*JOB*: Please reproduce the records below word for word, keeping every line in its original order.
___ DATA SUPPLIED ___
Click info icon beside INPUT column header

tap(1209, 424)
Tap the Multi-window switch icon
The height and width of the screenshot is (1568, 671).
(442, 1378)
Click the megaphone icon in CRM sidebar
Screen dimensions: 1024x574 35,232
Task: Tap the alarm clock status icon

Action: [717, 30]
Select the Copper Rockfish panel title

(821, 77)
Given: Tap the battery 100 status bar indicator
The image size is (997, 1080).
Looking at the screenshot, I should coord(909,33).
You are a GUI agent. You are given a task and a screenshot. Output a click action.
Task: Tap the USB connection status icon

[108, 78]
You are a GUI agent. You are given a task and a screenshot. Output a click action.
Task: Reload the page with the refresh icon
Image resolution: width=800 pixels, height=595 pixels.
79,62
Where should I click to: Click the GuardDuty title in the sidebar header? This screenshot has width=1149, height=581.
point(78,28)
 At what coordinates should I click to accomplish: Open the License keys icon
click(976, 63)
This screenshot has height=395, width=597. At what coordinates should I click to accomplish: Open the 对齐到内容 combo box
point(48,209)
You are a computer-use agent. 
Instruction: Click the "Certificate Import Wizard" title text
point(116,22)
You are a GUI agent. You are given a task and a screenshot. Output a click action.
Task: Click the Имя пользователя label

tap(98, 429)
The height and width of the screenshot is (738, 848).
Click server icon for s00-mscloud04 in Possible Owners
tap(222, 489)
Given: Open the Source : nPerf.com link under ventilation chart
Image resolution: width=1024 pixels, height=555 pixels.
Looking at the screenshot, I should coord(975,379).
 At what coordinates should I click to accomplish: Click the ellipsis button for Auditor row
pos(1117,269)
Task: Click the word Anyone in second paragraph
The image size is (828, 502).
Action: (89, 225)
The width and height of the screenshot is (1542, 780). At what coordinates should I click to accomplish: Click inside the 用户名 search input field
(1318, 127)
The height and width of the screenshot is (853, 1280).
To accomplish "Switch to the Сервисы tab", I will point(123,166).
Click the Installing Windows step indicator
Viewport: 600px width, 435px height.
___
*SOLUTION TO THE EXERCISE*:
Click info icon beside INPUT column header

tap(1209, 424)
Tap the Multi-window switch icon
The height and width of the screenshot is (1568, 671).
(442, 1378)
Click the megaphone icon in CRM sidebar
Screen dimensions: 1024x574 35,232
Task: Tap the alarm clock status icon

Action: [717, 30]
Select the Copper Rockfish panel title

(821, 77)
Given: Tap the battery 100 status bar indicator
The image size is (997, 1080).
Looking at the screenshot, I should coord(909,33).
You are a GUI agent. You are given a task and a screenshot. Output a click action.
Task: Tap the USB connection status icon

[108, 78]
You are a GUI agent. You are given a task and a screenshot. Output a click action.
Task: Reload the page with the refresh icon
Image resolution: width=800 pixels, height=595 pixels.
79,62
Where should I click to: Click the GuardDuty title in the sidebar header? This screenshot has width=1149, height=581.
point(78,28)
 At what coordinates should I click to accomplish: Open the License keys icon
click(976, 63)
This screenshot has height=395, width=597. At what coordinates should I click to accomplish: Open the 对齐到内容 combo box
point(48,209)
You are a computer-use agent. 
Instruction: Click the "Certificate Import Wizard" title text
point(116,22)
You are a GUI agent. You are given a task and a screenshot. Output a click action.
Task: Click the Имя пользователя label

tap(98, 429)
The height and width of the screenshot is (738, 848).
Click server icon for s00-mscloud04 in Possible Owners
tap(222, 489)
Given: Open the Source : nPerf.com link under ventilation chart
Image resolution: width=1024 pixels, height=555 pixels.
Looking at the screenshot, I should coord(975,379).
 At what coordinates should I click to accomplish: Click the ellipsis button for Auditor row
pos(1117,269)
Task: Click the word Anyone in second paragraph
The image size is (828, 502).
Action: (89, 225)
The width and height of the screenshot is (1542, 780). At what coordinates should I click to accomplish: Click inside the 用户名 search input field
(1318, 127)
The height and width of the screenshot is (853, 1280).
To accomplish "Switch to the Сервисы tab", I will point(123,166).
Click the Installing Windows step indicator
Viewport: 600px width, 435px height.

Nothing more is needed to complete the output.